Records to process below:

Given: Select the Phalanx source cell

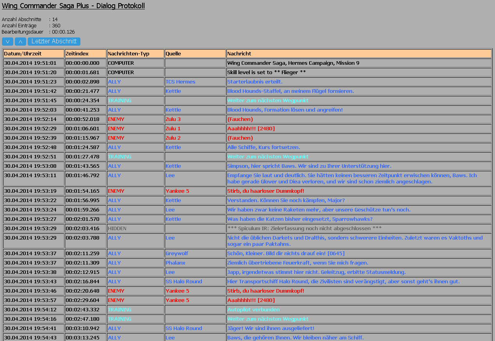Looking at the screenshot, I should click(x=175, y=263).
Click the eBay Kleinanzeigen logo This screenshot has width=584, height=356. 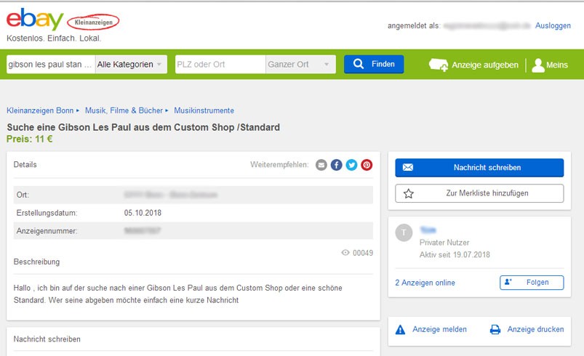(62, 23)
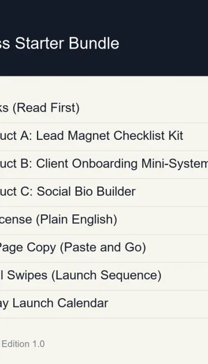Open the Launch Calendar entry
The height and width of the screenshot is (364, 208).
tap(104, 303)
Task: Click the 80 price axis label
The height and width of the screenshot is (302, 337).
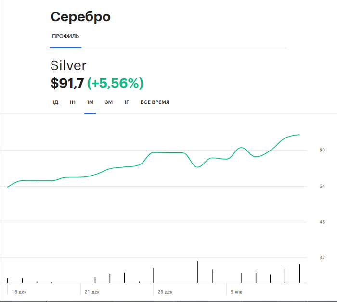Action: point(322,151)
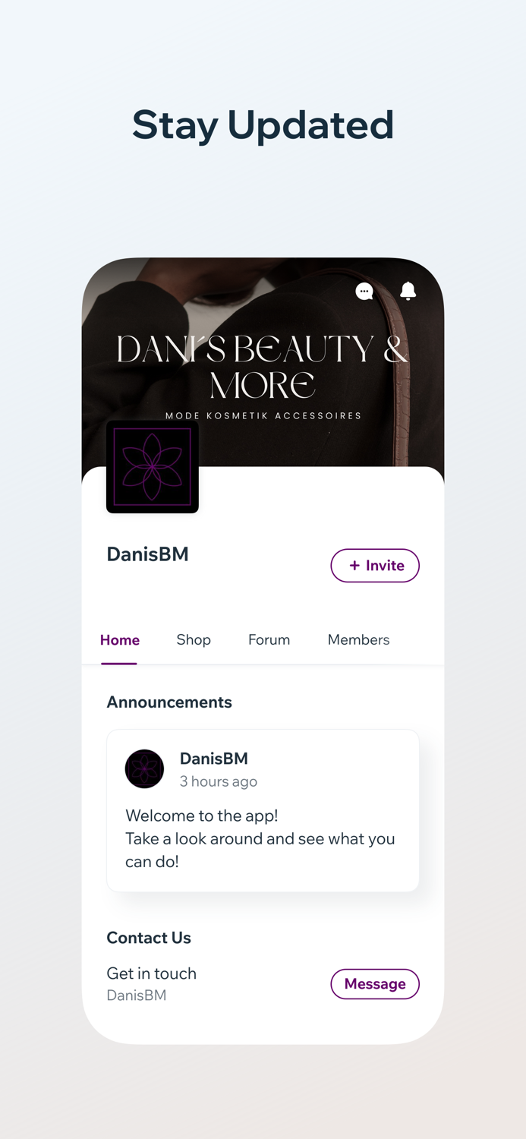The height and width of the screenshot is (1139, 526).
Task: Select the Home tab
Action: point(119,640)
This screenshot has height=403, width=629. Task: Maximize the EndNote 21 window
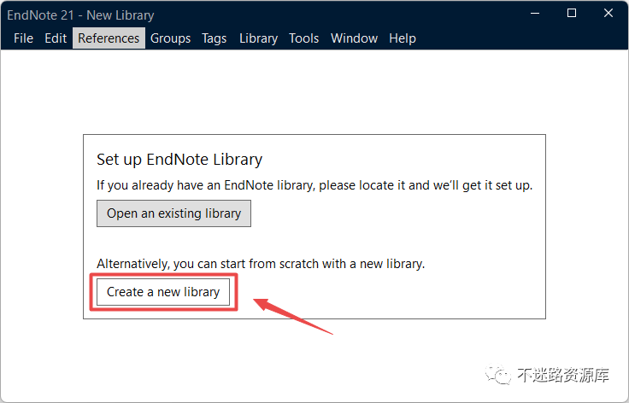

End of Records to process.

Exercise instructions. In the records above, the lines from the one containing "Task: Click the 80 price axis label" through the last line are to be written out exactly, both ends included and pictures omitted.

Response.
Task: Click the 80 price axis label
The height and width of the screenshot is (302, 337).
Action: point(322,151)
The height and width of the screenshot is (1139, 526).
Task: Select the Home tab
Action: point(119,640)
This screenshot has height=403, width=629. Task: Maximize the EndNote 21 window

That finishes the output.